# Musical Avatars



## Kevin (Sep 6, 2016)

I thought it was hilarious a few days ago when I switched to Shultz and several other Hogan characters followed suit. Even 'ol @SENC went with LeBeau briefly until he decided to go solo in a different show as Kotter (one of my favorites.) We ought to have a designated day, like over the weekend beginning Saturday, when one of us switches it again to a different theme and others can follow suit if they so choose. Doesn't have to be a TV series although that would probably be the most popular. And if someone chooses your favorite character before you make the switch you can still use that character as well just choose a different image.

Sound fun or just too damn silly? I'm in. I'm going to make the switch to one of my favorite TV series again this Saturday.

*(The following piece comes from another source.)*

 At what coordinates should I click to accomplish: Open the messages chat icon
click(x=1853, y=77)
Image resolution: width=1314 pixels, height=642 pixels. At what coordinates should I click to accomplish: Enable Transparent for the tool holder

We can make a list of the next week's leaders who everyone elese get to follow. I volunteer 1st. Any others want to play? Whoever volunteers I'll update the list and we'll go in the order of your volunteering. I'm sure we'll get guys who want to switch to other them like some rebels in SENC but I can give them any avatar we might decide for them. If we don't get any volunteers I'll make my avatar as this:





And change everyone else's to this:






Week 1) 10 Sep 2016 - Kevin
Week 2) 17 Sep 2016 - Marc The Ripper
Week 3) 24 Sep 2016 Toeknee

Reactions: Like 1 | Funny 1


----------



## Schroedc (Sep 6, 2016)

Put the Hillary one on everyone and the forum will get really quiet as people run away screaming....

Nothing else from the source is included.